Protein Expr Purif. 1996 Jun;7(4):367-72. doi: 10.1006/prep.1996.0054.
An expression clone for large-scale production of the polymorphic human glutathione transferase (GST) M1-1 has been developed. Heterologous expression in Escherichia coli afforded a yield of 100 mg of GST M1-1 per 3 liters of culture medium, corresponding to an approximately 10-fold increased yield compared to the parental expression construct.

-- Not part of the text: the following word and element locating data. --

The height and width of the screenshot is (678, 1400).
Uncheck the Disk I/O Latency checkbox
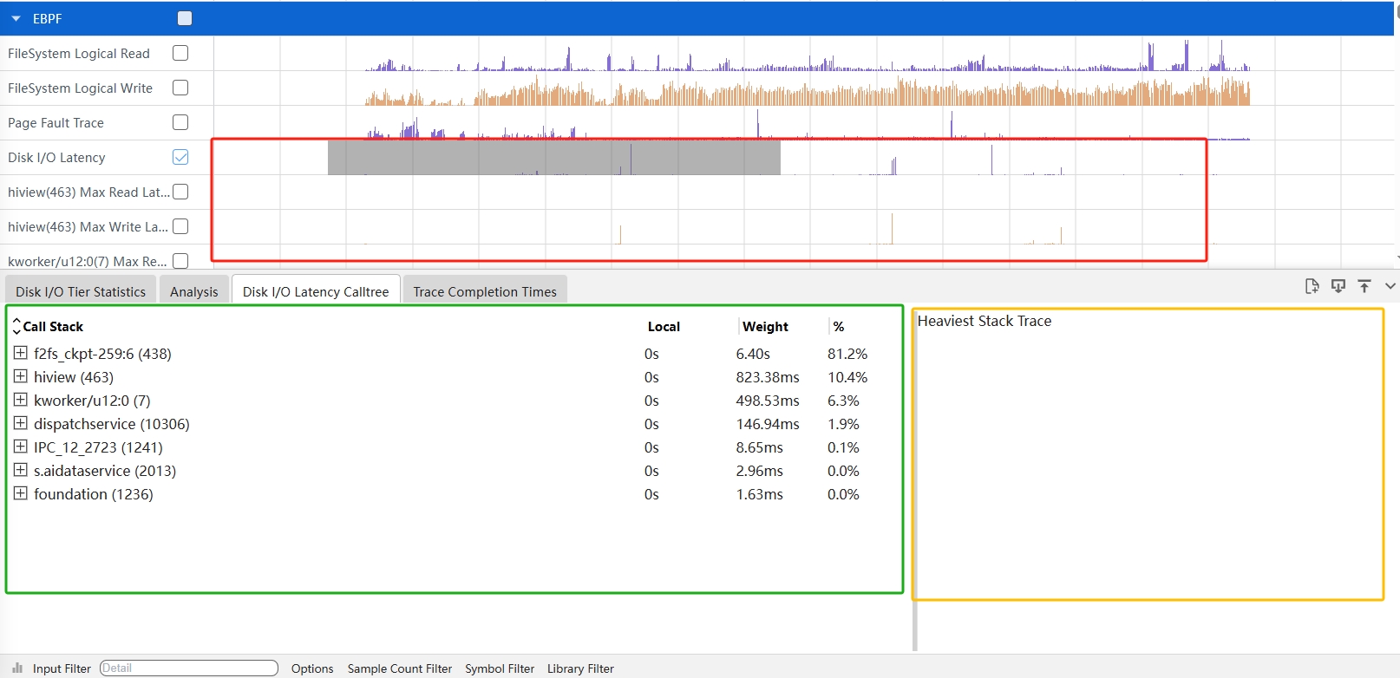click(180, 157)
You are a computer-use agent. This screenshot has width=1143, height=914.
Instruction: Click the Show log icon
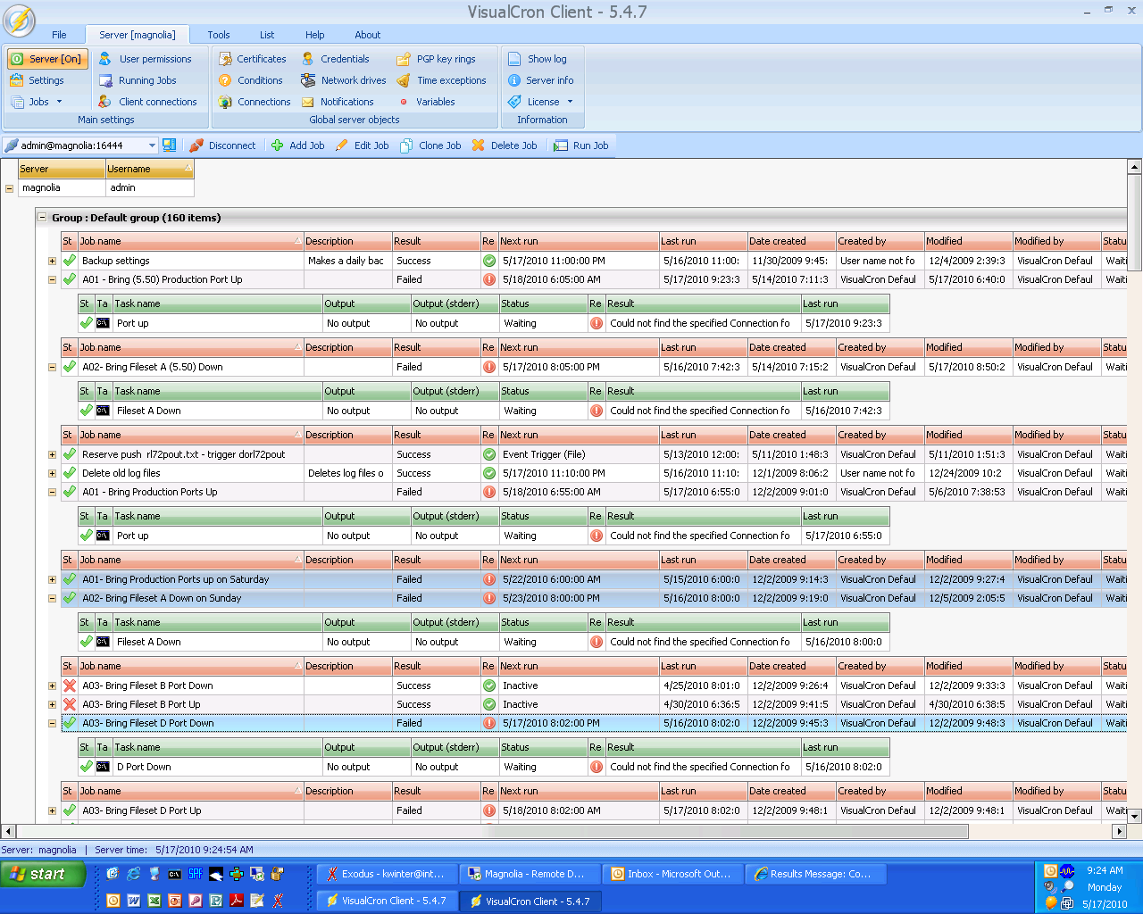[514, 59]
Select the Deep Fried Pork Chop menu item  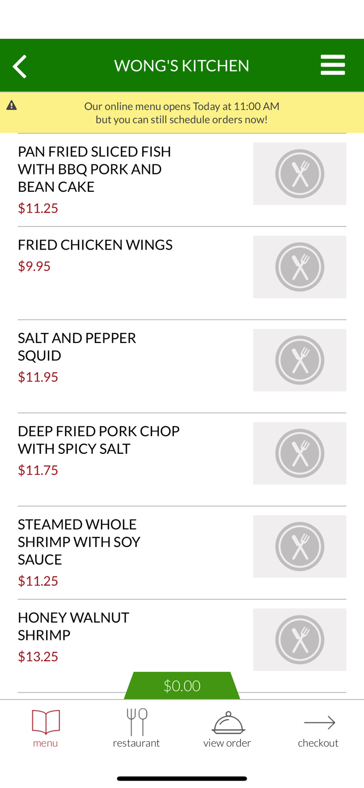click(x=99, y=440)

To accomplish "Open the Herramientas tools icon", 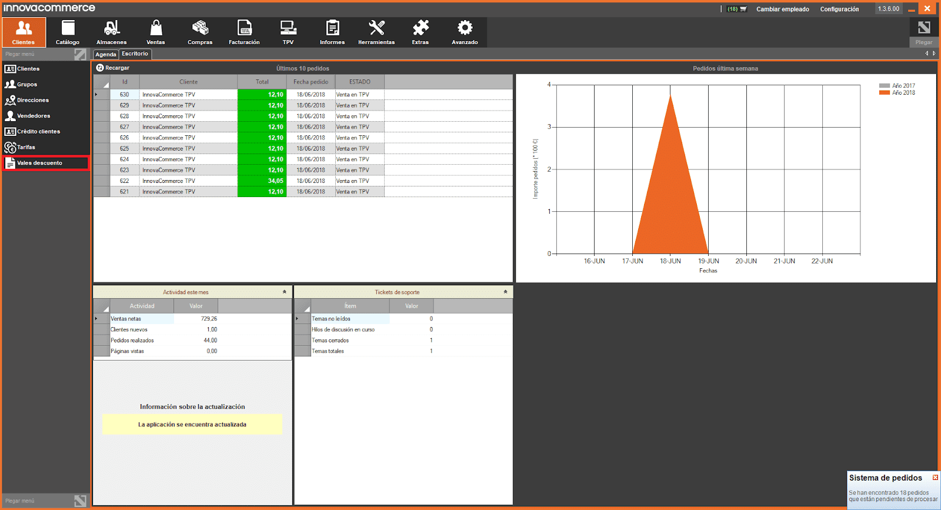I will point(376,32).
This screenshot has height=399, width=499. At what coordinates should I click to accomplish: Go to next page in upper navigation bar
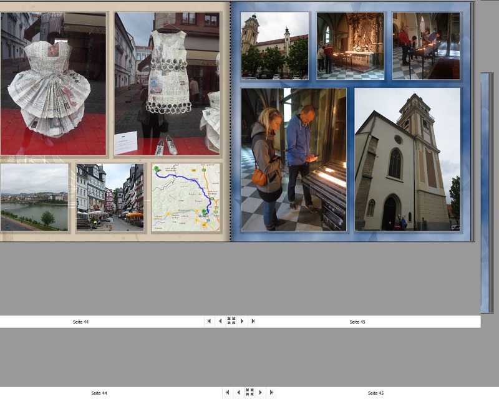click(242, 321)

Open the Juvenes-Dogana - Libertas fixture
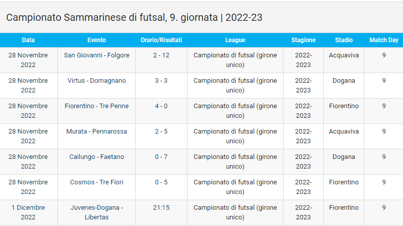pyautogui.click(x=97, y=212)
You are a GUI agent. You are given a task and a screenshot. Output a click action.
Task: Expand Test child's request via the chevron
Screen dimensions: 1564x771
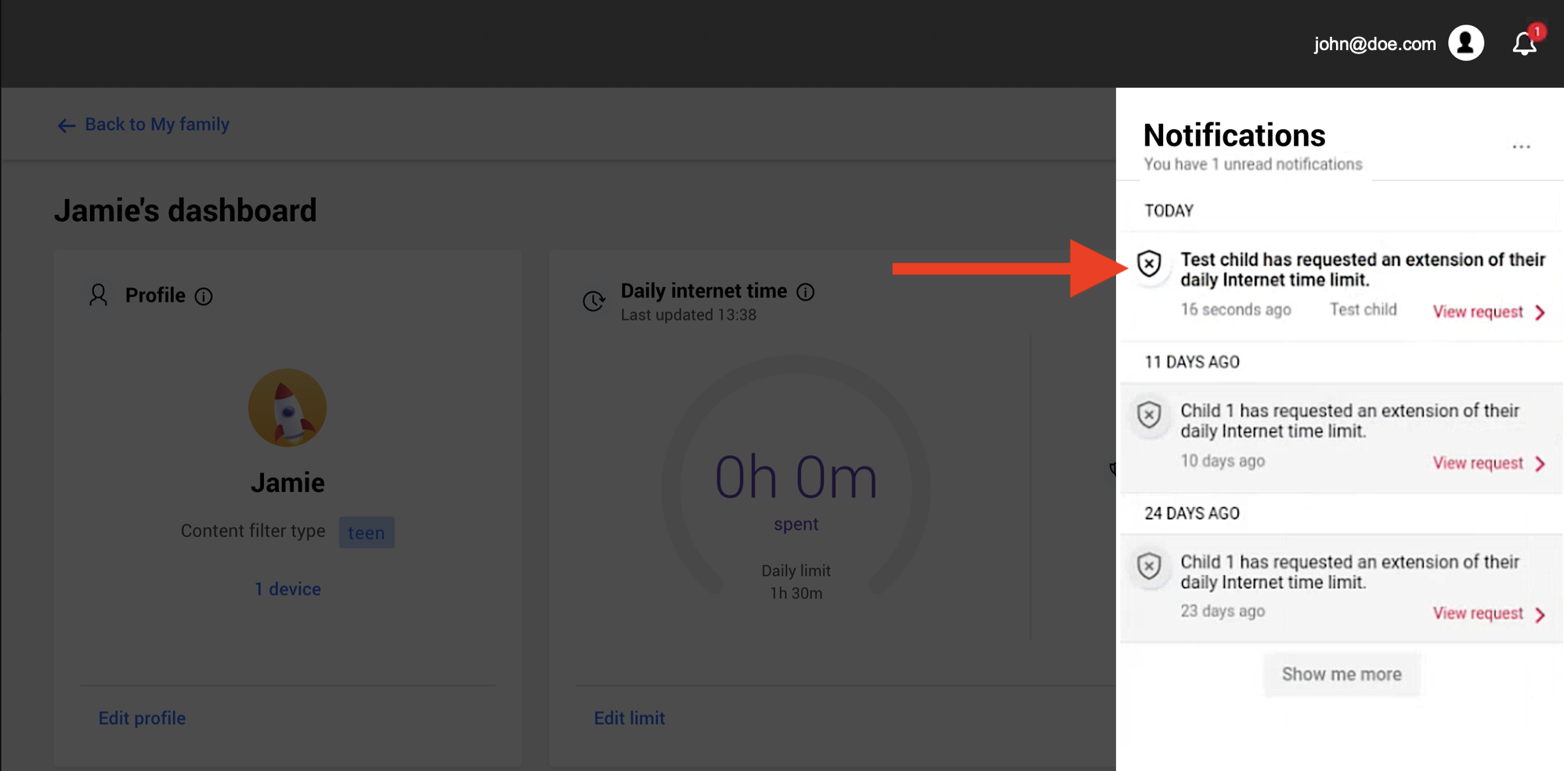click(x=1540, y=312)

Overproduction of the enzyme was dependent on the codon usage in the 5' region of the DNA sequence encoding glutathione transferase M1-1. High-level expression clones were generated by a combination of random silent mutations in selected wobble positions in the coding sequence and immunoselection of clones from the library of random mutants. The strategy used is generally applicable for the production of recombinant proteins provided that a suitable selection procedure is available for identifying the desired mutants.
已开发出一种用于大规模生产多态性人谷胱甘肽转移酶(GST)M1-1的表达克隆。在大肠杆菌中的异源表达每3升培养基可产生100毫克GST M1-1,与亲本表达构建体相比,产量提高了约10倍。该酶的过量生产取决于编码谷胱甘肽转移酶M1-1的DNA序列5'区域的密码子使用情况。通过在编码序列中选定的摆动位置进行随机沉默突变以及从随机突变体文库中进行克隆的免疫选择相结合,产生了高水平表达克隆。所使用的策略通常适用于重组蛋白的生产,前提是有合适的选择程序可用于鉴定所需的突变体。